Work to be completed - Copy out the lines from the one containing "You are a GUI" through the end of the records, both ends included, and omit the pictures from your answer.

### Data in this exercise ###

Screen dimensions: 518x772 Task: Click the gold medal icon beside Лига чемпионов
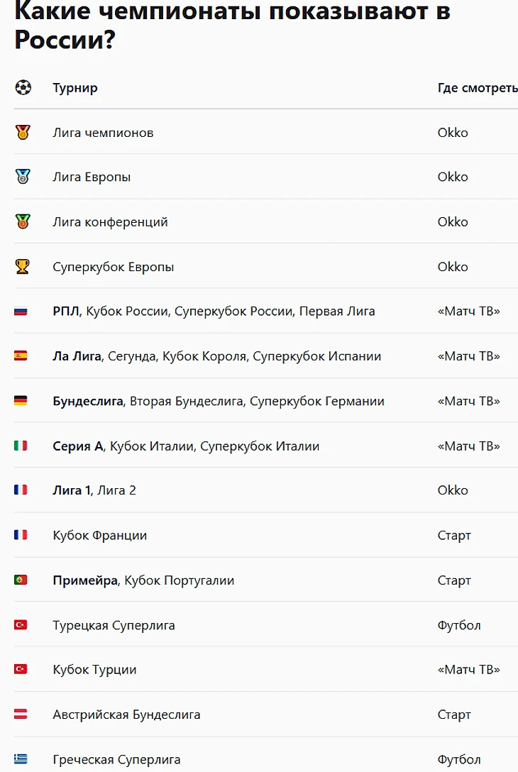point(23,133)
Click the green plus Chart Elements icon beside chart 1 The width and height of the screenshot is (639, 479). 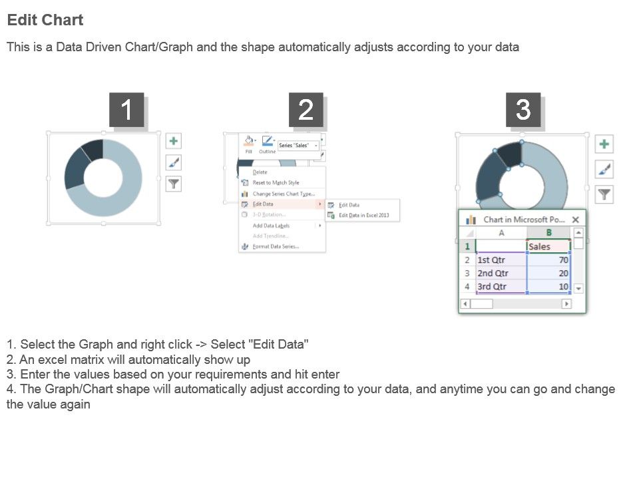[x=174, y=141]
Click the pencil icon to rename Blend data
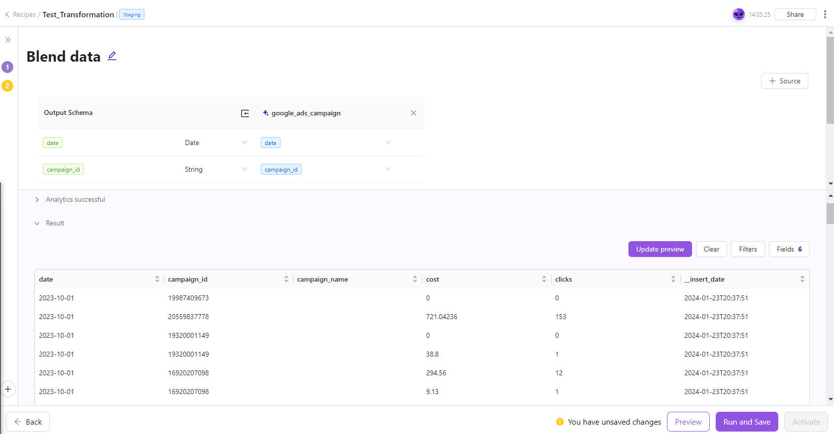The height and width of the screenshot is (434, 834). click(x=112, y=56)
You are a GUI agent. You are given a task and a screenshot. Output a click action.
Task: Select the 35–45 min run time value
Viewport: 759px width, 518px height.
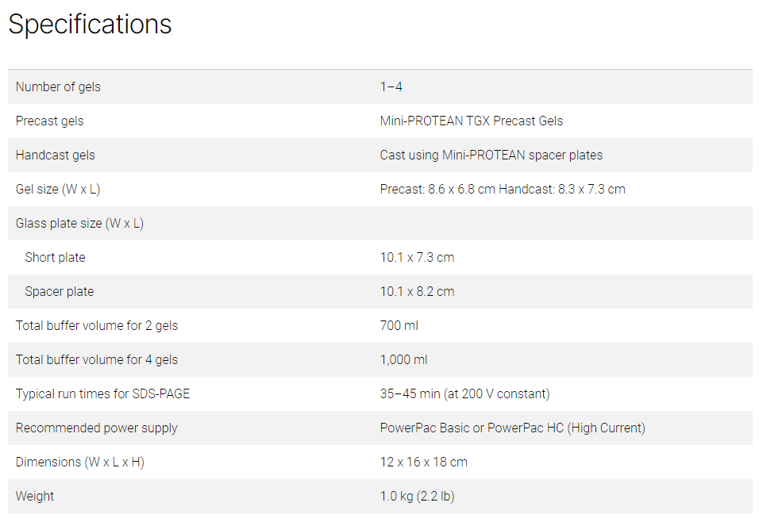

###

Output for this exercise -
You are a GUI agent. You are given a task and a screenshot. Output a click action.
Task: Select the 35–45 min run time value
Viewport: 759px width, 518px height.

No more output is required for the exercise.